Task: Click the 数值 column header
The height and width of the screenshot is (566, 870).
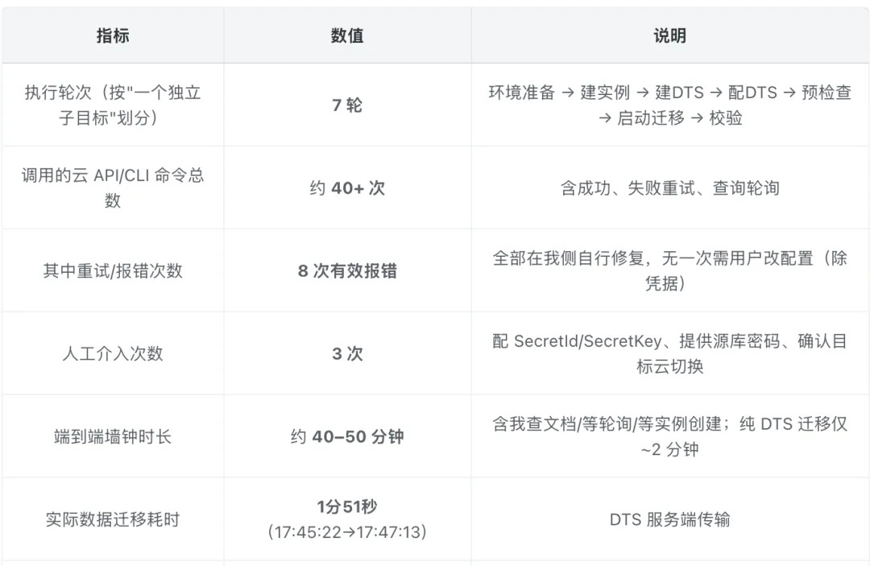Action: (x=347, y=35)
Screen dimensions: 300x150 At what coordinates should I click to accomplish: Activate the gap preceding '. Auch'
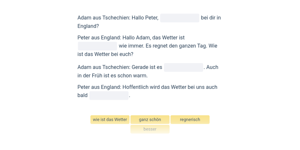(x=183, y=68)
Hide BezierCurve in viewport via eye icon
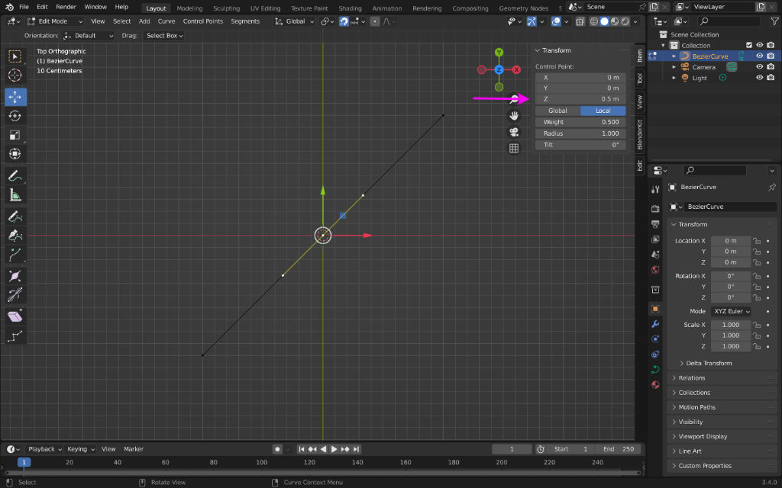The image size is (782, 488). click(x=760, y=56)
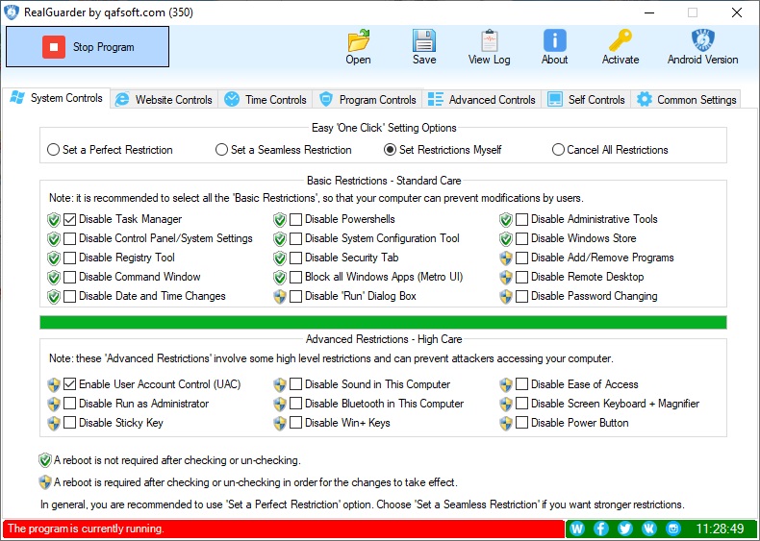
Task: Go to the Time Controls tab
Action: (x=266, y=99)
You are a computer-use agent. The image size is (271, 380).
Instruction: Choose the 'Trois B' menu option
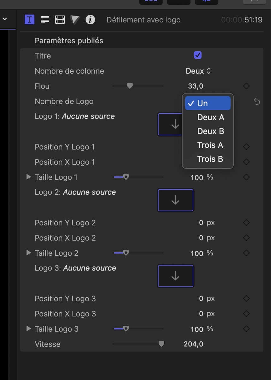tap(210, 159)
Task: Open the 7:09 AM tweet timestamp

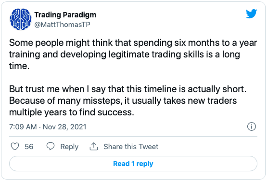Action: tap(23, 127)
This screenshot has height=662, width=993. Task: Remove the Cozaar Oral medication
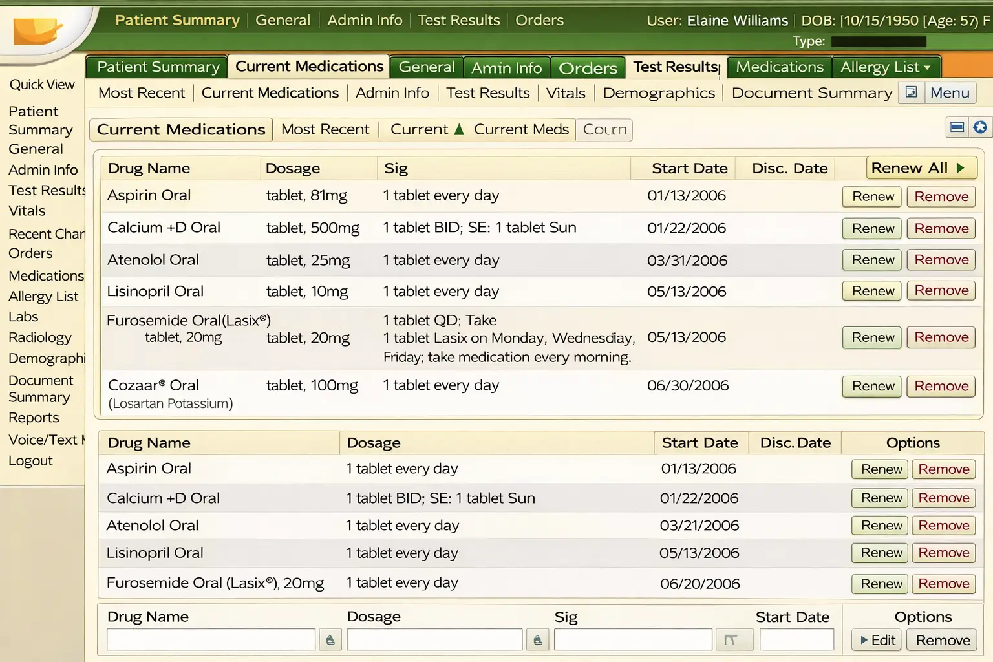pyautogui.click(x=941, y=386)
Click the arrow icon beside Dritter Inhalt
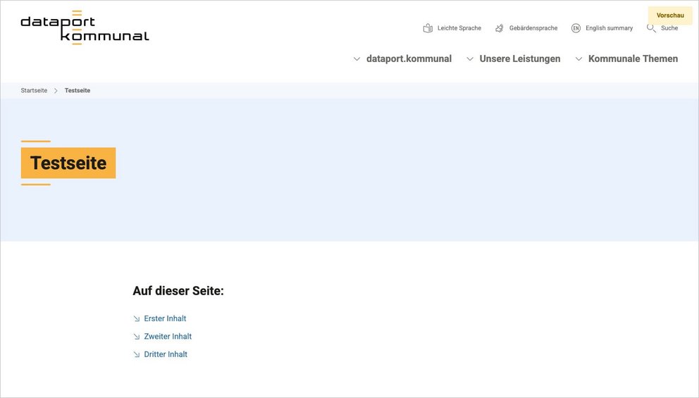 click(137, 355)
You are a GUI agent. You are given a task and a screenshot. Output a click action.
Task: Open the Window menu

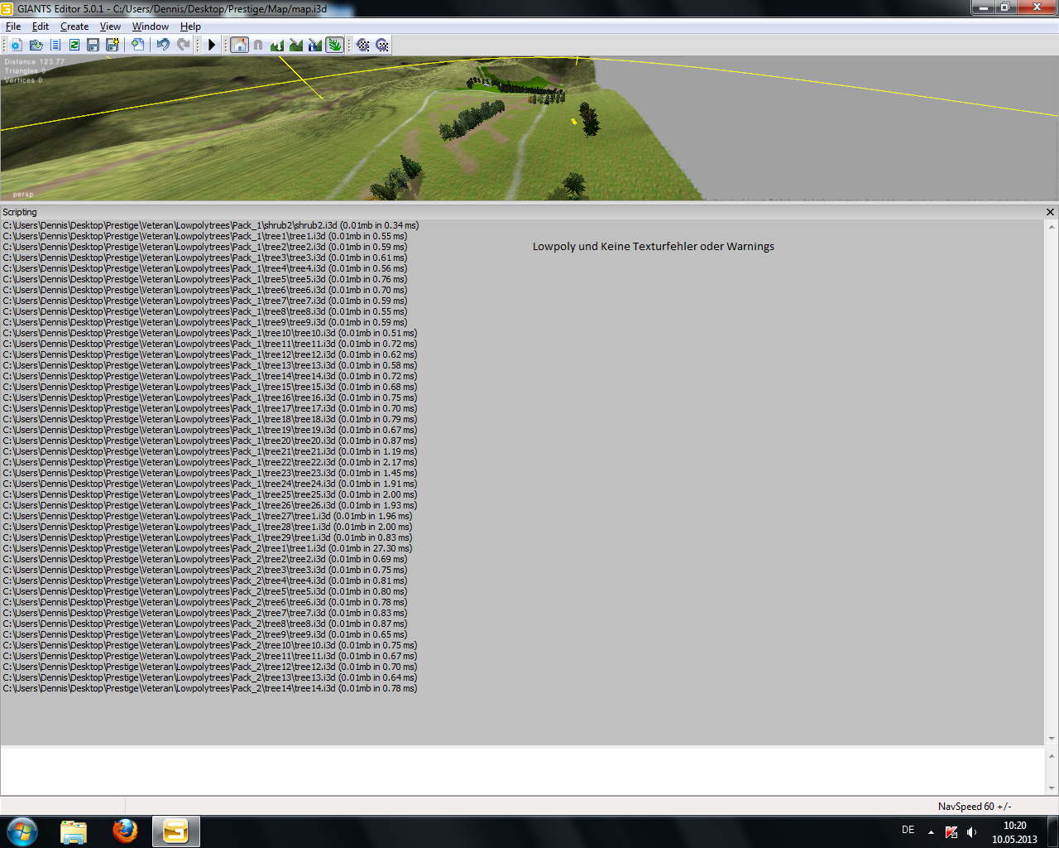151,27
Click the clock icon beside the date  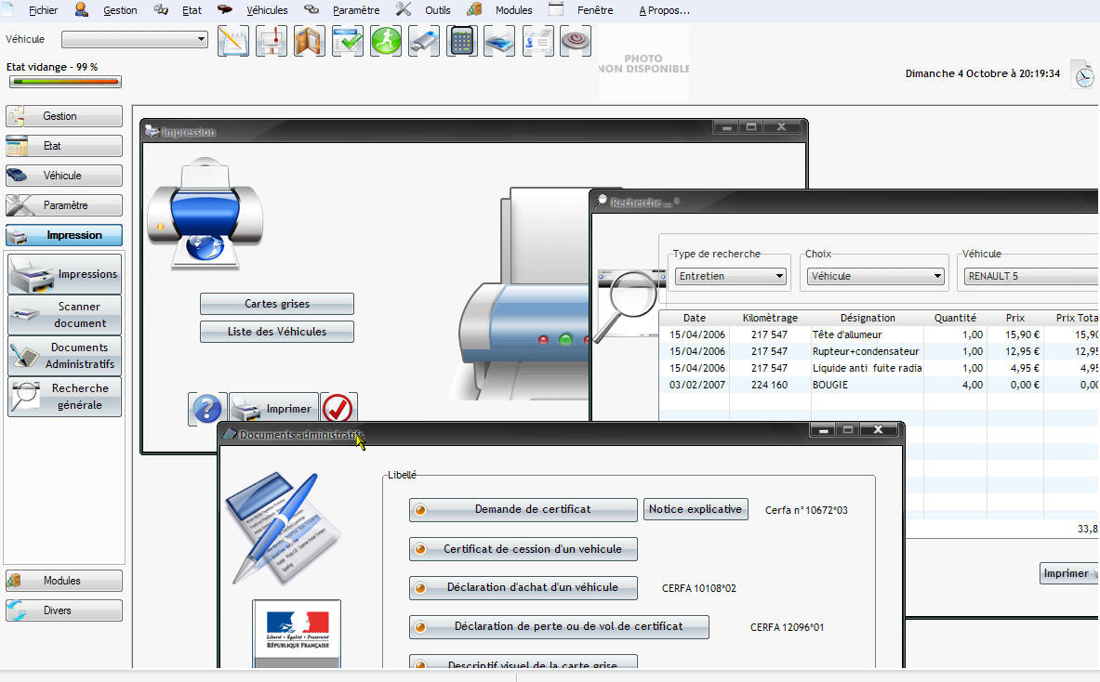1083,75
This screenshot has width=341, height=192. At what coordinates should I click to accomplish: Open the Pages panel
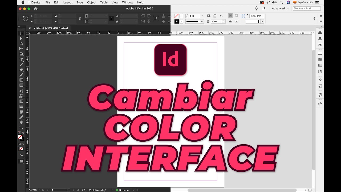(x=320, y=33)
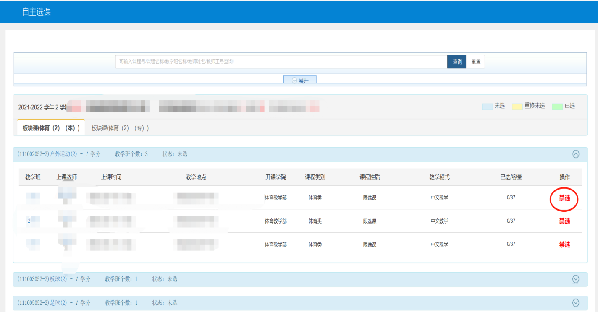The width and height of the screenshot is (598, 312).
Task: Click the 已选/容量 column header
Action: point(511,177)
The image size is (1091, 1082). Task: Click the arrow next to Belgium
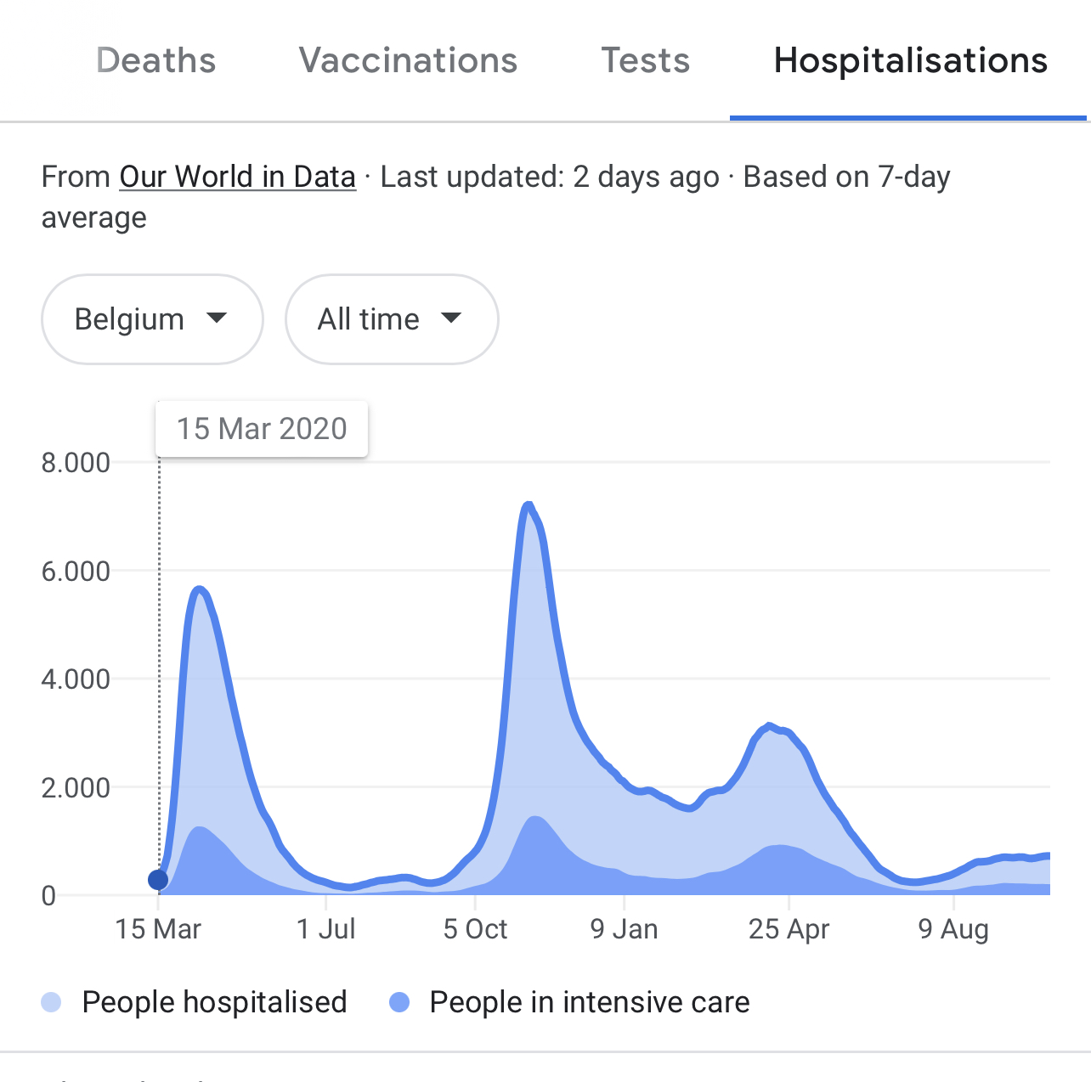[217, 318]
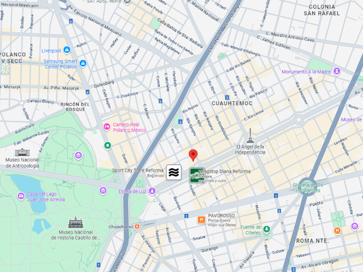Open the Liverpool shopping bag icon
Viewport: 363px width, 272px height.
point(67,50)
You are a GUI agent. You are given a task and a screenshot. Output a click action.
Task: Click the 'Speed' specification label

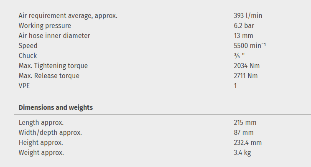pyautogui.click(x=28, y=46)
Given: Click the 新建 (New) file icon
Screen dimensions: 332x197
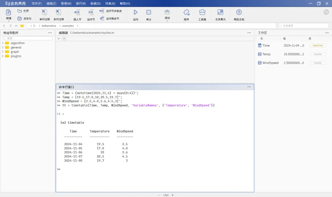Looking at the screenshot, I should (9, 13).
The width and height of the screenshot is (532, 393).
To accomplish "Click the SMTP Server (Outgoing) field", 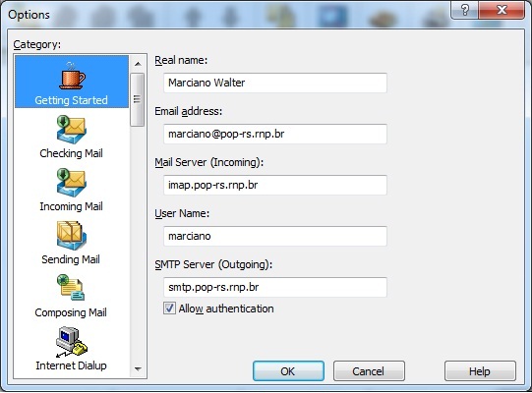I will pos(275,288).
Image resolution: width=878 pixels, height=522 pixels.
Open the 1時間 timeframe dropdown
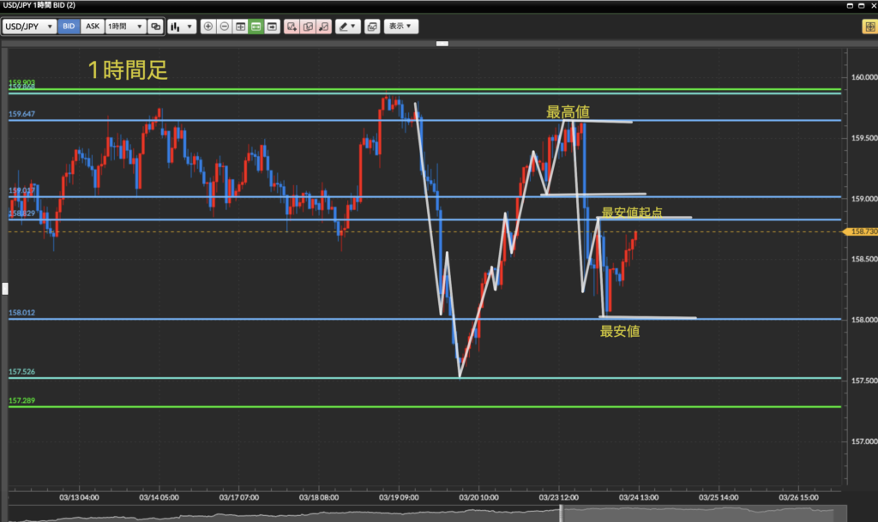pyautogui.click(x=125, y=27)
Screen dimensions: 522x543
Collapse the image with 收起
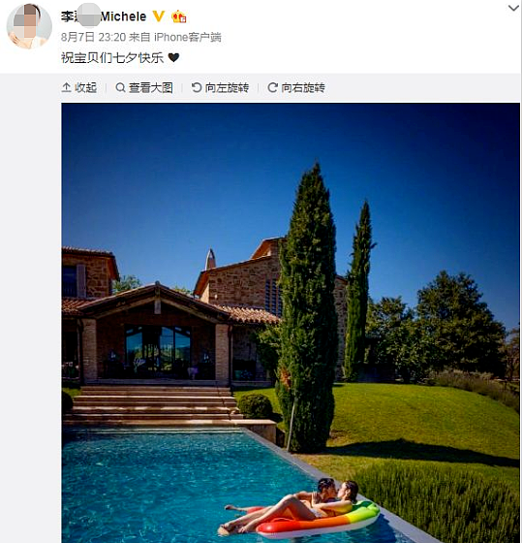[79, 87]
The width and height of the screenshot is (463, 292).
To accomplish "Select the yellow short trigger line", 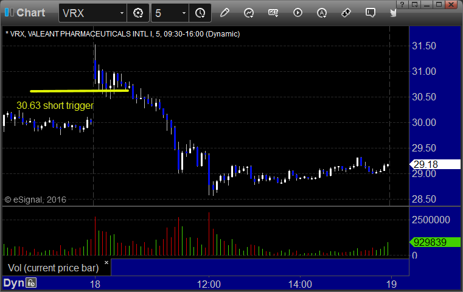I will click(79, 91).
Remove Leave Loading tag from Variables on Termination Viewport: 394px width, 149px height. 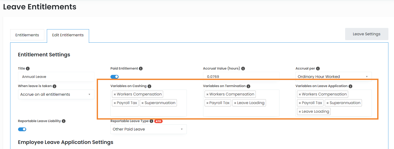(235, 103)
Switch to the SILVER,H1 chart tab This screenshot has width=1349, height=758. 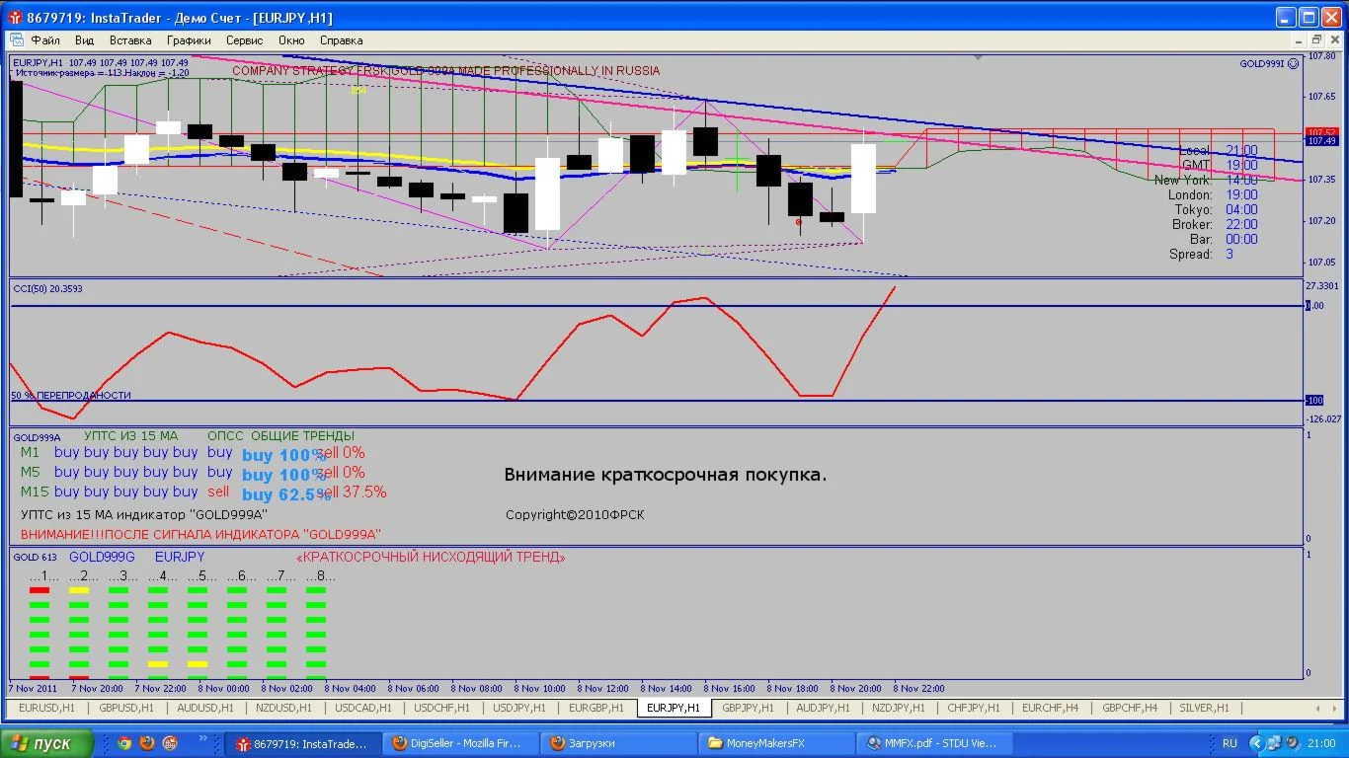[x=1204, y=708]
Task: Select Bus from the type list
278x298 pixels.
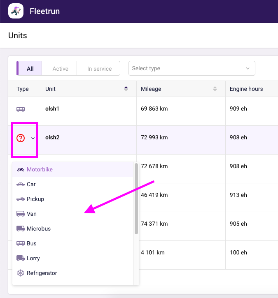Action: pyautogui.click(x=32, y=243)
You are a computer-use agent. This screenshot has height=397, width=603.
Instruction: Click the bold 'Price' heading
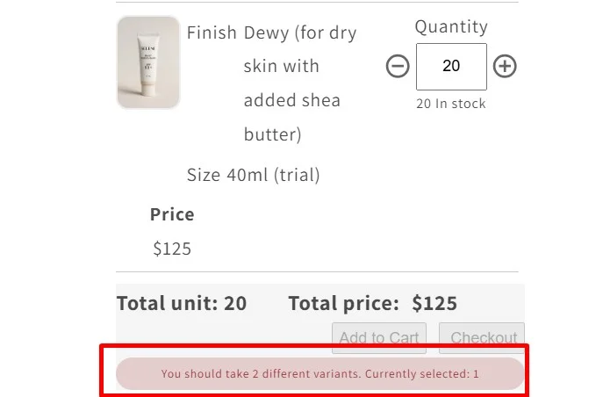coord(172,214)
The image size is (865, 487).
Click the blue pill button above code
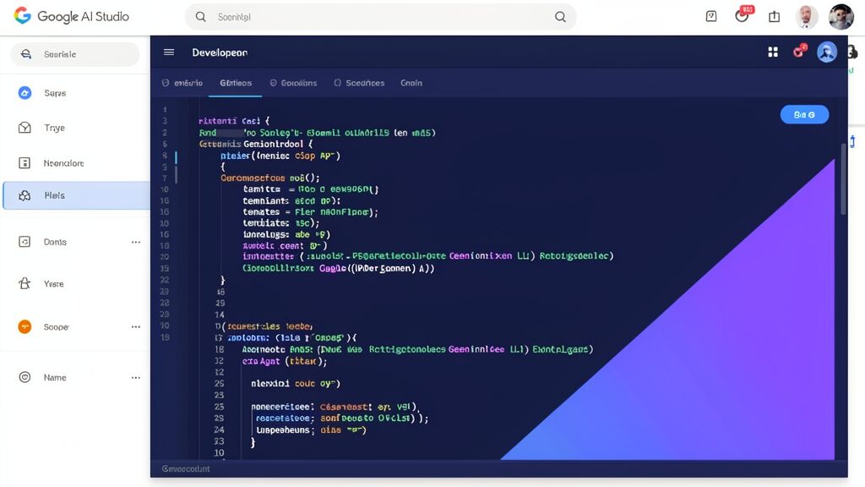tap(804, 114)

################

[Brief]
The answer should consist only of the lines from the one with "278x298 pixels." through the last line of the material above, copied exactly, with no pictures.

[Your response]
278x298 pixels.
Action: pyautogui.click(x=32, y=243)
You are a computer-use agent. This screenshot has height=397, width=603.
Instruction: Click the bold 'Price' heading
coord(172,214)
The image size is (865, 487).
Click the blue pill button above code
tap(804, 114)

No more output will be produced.